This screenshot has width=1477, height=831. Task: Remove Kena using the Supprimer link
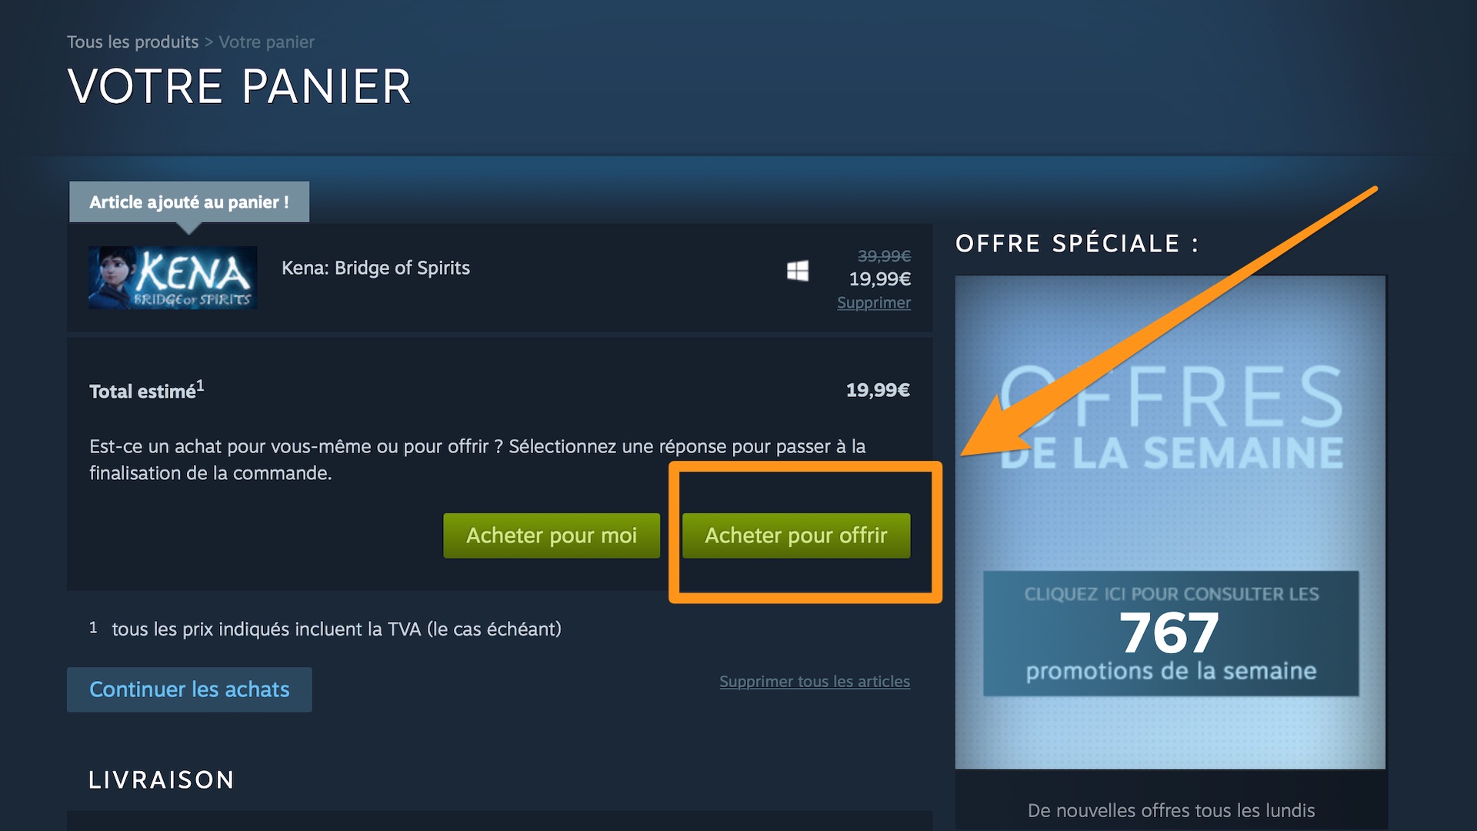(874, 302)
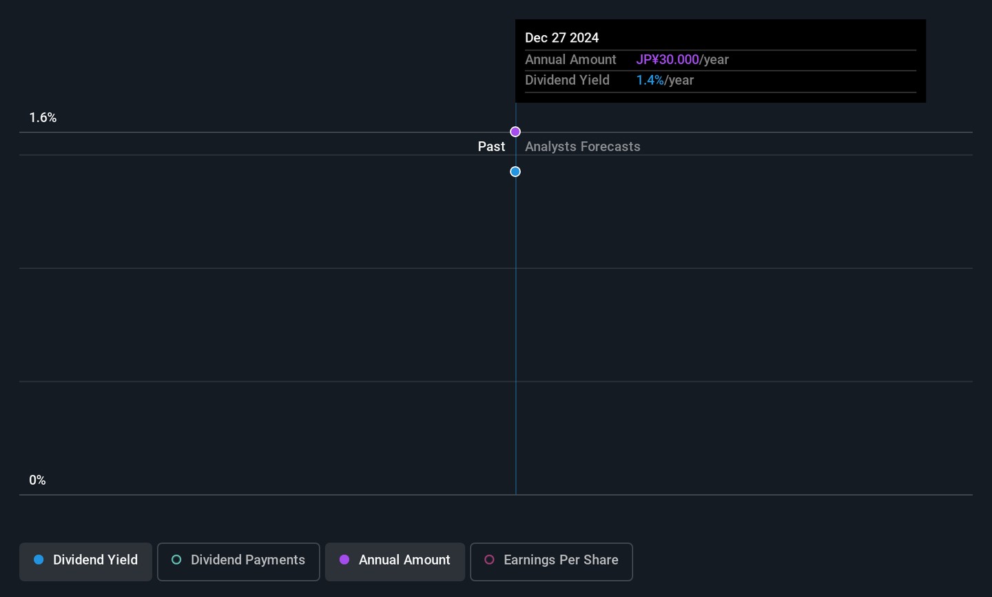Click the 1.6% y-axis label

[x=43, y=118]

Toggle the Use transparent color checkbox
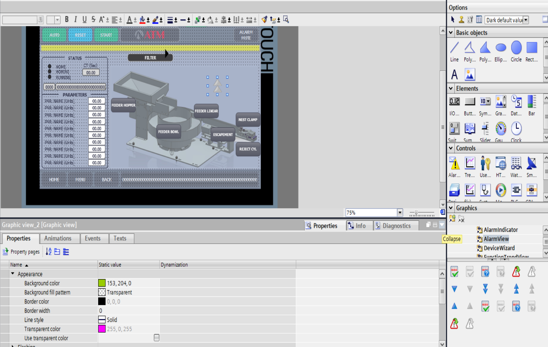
________________________________________
* Given exercise *
Please reproduce the listing above word for word, leaving out the pictures.

* Written solution *
This screenshot has width=1477, height=831. Task: Remove Kena using the Supprimer link
(874, 302)
Click the 1.6% y-axis label

[x=43, y=118]

Toggle the Use transparent color checkbox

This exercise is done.